Declaração da AACAP em Resposta aos Esforços para banir os Cuidados Baseados em Evidências para Jovens de Gênero Diverso e Transgêneros

Variações na expressão de gênero representam dimensões normais e esperadas do desenvolvimento humano. Elas não são consideradas patológicas. A promoção da saúde para todos os jovens incentiva a exploração aberta de todas as questões de identidade, incluindo as de orientação sexual, identidade de gênero e/ou expressão de gênero, de acordo com as diretrizes de práticas reconhecidas (1, 2). Pesquisas demonstram consistentemente que jovens de gênero diverso que são apoiados em viver e/ou explorar o papel de gênero que é consistente com sua identidade de gênero têm melhores resultados de saúde mental do que aqueles que não são (3, 4, 5).

Legislações estaduais sobre o tratamento de jovens transgêneros que se opõem diretamente ao cuidado baseado em evidências reconhecido por sociedades profissionais em várias disciplinas é uma preocupação séria. Muitas organizações profissionais respeitáveis, incluindo a American Psychological Association, a American Psychiatric Association, a American Academy of Pediatrics e a Endocrine Society, que representam dezenas de milhares de profissionais nos Estados Unidos, reconhecem variações naturais na identidade e expressão de gênero e publicaram orientação clínica que promove intervenções não discriminatórias e de apoio a jovens com de gênero diverso, com base na atual base de evidências. Essas intervenções podem incluir, e não são limitadas a, transição social de gênero, agentes de bloqueio hormonal, tratamento hormonal e modalidades psicoterapêuticas afirmativas.

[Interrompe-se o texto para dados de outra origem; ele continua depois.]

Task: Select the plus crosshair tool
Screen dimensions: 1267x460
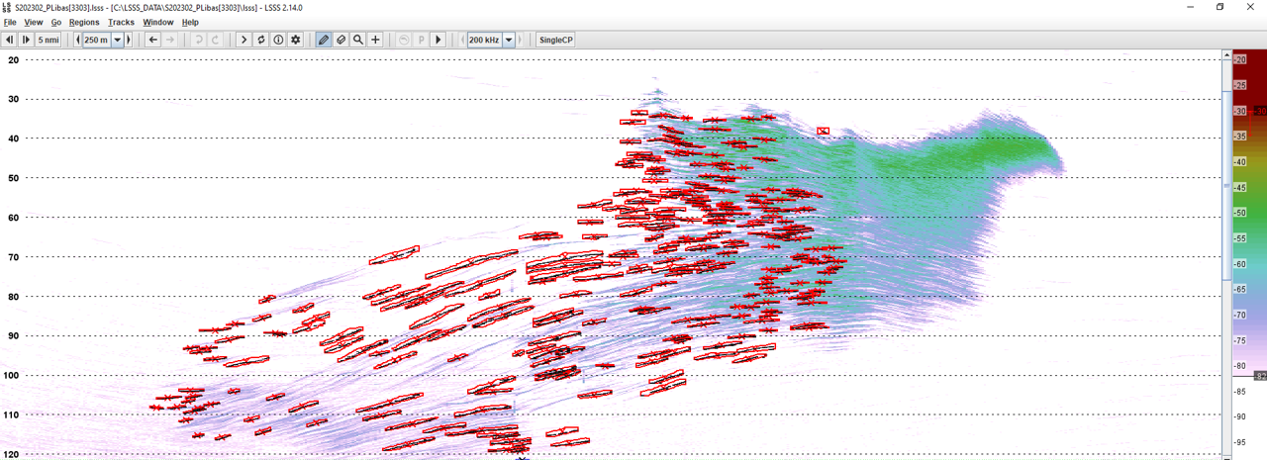Action: tap(375, 40)
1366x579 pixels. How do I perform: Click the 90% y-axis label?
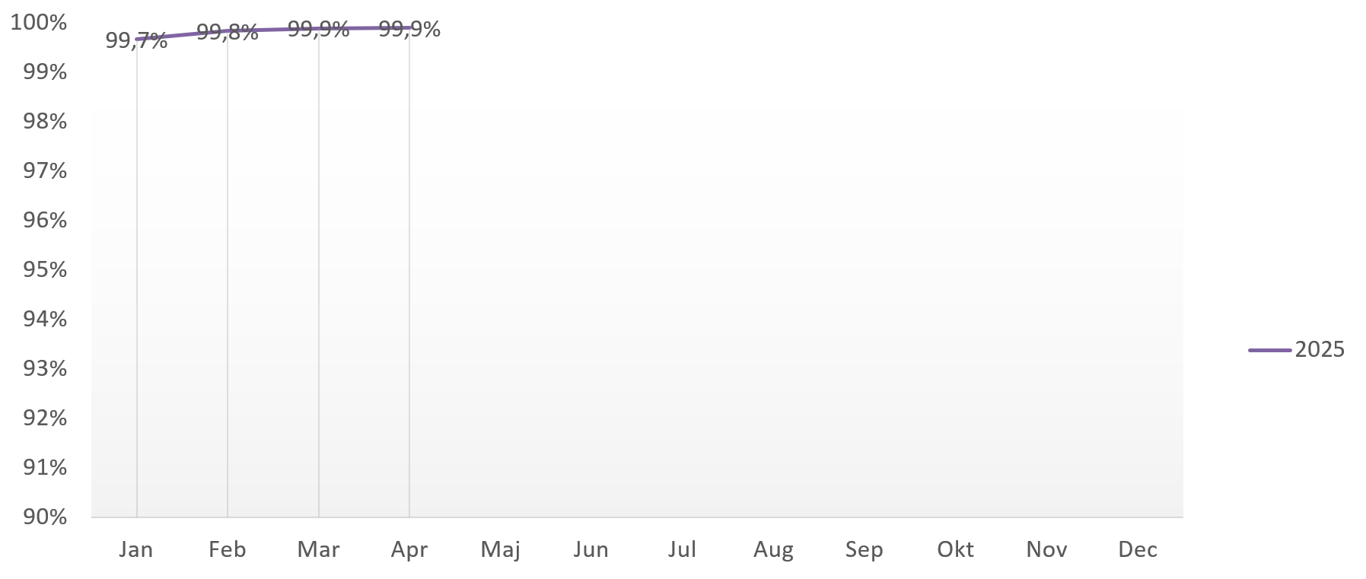(x=45, y=517)
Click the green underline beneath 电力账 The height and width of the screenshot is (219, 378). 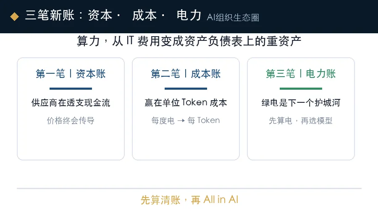pyautogui.click(x=301, y=89)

A American Academy of Child and Adolescent Psychiatry (AACAP) apoia o uso de cuidados clínicos atuais baseados em evidências com menores de idade. A AACAP se opõe fortemente a qualquer esforço — legal, legislativo dentre outros — de bloquear o acesso a essas intervenções reconhecidas. Foi demonstrado que o impedimento ao acesso a cuidados oportunos aumenta o risco de ideação suicida nos jovens e de outros resultados negativos para a saúde mental. Consistente com a política da AACAP contra a terapia de conversão (2), a AACAP recomenda que os jovens e suas famílias formem um plano de tratamento individualizado com seu médico que atenda às suas necessidades únicas de saúde mental, sob a premissa de que todas as identidades e expressões de gênero não são inerentemente patológicas.